La capitale è espugnata nel gennaio del 1799, dopo le gloriose "tre giornate", in cui i napoletani, soprattutto i lazzari, cioè il popolo minuto, si armano e resistono valorosamente ai giacobini stranieri e a quelli locali, i "collaborazionisti". Antonio Capece Minutolo è arrestato e condannato a morte senza processo.
La pronta reazione popolare, animata dal cardinale Fabrizio Ruffo (1744-1827), che alla testa dell'esercito della Santa Fede giunge in poco tempo alle porte della capitale, salva la vita all'intrepido aristocratico, il quale non sfugge però alla Giunta di Stato borbonica, che gli infligge "anni 5 di castello" per insubordinazione nei confronti del vicario regio. I repubblicani avevano punito in lui il realista e i realisti punivano l'aristocratico, cioè i due elementi che egli componeva armoniosamente nella sua persona. Alla condanna dei cavalieri napoletani segue lo scioglimento dei Sedili "l'atto più rivoluzionario compiuto dal dispotismo illuminato borbonico", secondo il giudizio dello storico Walter Maturi (1902-1961), che priva la nobiltà di ogni residua influenza politica e la nazione della sua rappresentanza.

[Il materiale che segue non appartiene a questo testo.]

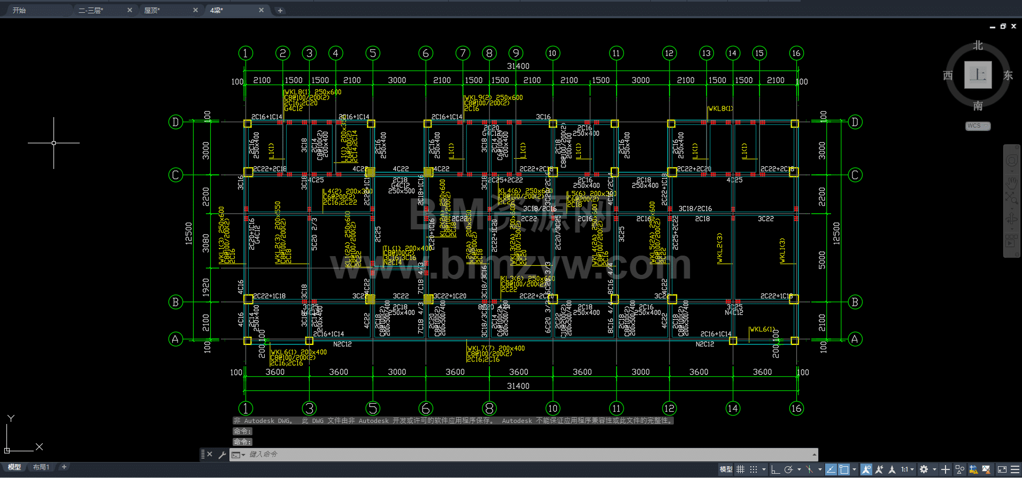Toggle ortho mode in status bar

pos(775,469)
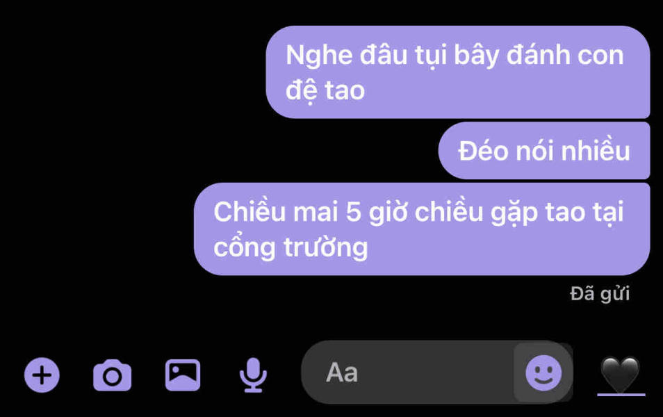
Task: Tap the smiley inside the message box
Action: coord(543,373)
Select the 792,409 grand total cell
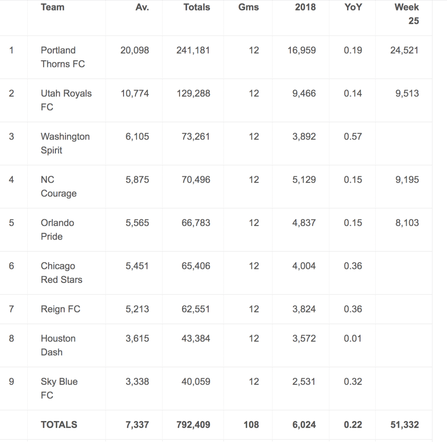Screen dimensions: 447x442 click(x=193, y=425)
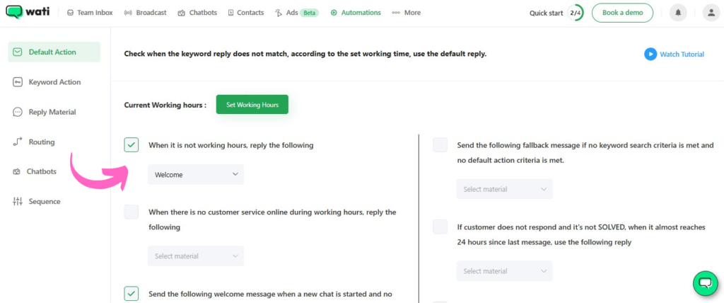This screenshot has height=303, width=724.
Task: Select Keyword Action in sidebar
Action: point(54,82)

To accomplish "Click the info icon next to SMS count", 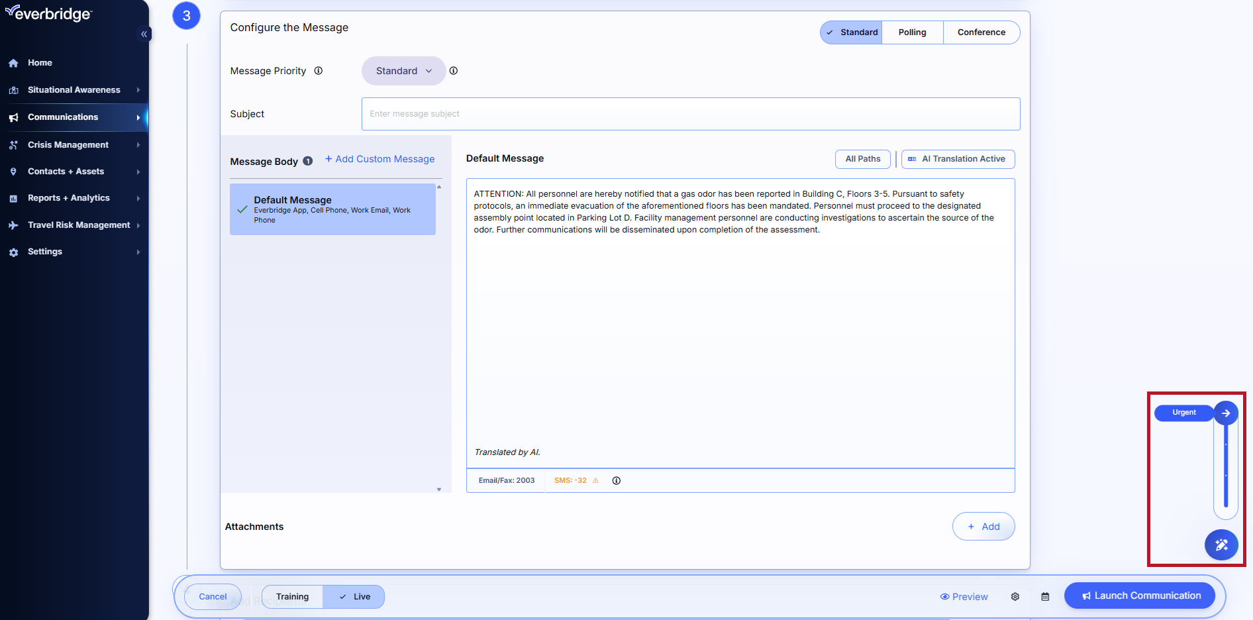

Scarcerato grazie all'amnistia generale del 1801, il principe di Canosa può riprendere i suoi studi e, due anni dopo, dà alle stampe il Discorso sulla decadenza della Nobiltà, in cui individua la causa del declino di questo fondamentale ceto nella crisi del regime monarchico prodotta dalla dissennata politica di accentramento, che contribuisce a demolire la società tradizionale organica e cristiana. Nel 1806, di fronte alla seconda invasione francese, vuol prendersi con la Corte una "vendetta da cavaliere", mettendosi agli ordini del re e seguendolo in Sicilia. Questo atteggiamento conquista il sovrano, che gli affida il compito di difendere le isole di Ponza, Ventotene e Capri, gli unici territori non ancora caduti nelle mani dei francesi, e, dopo la Restaurazione, lo chiama a partecipare al governo.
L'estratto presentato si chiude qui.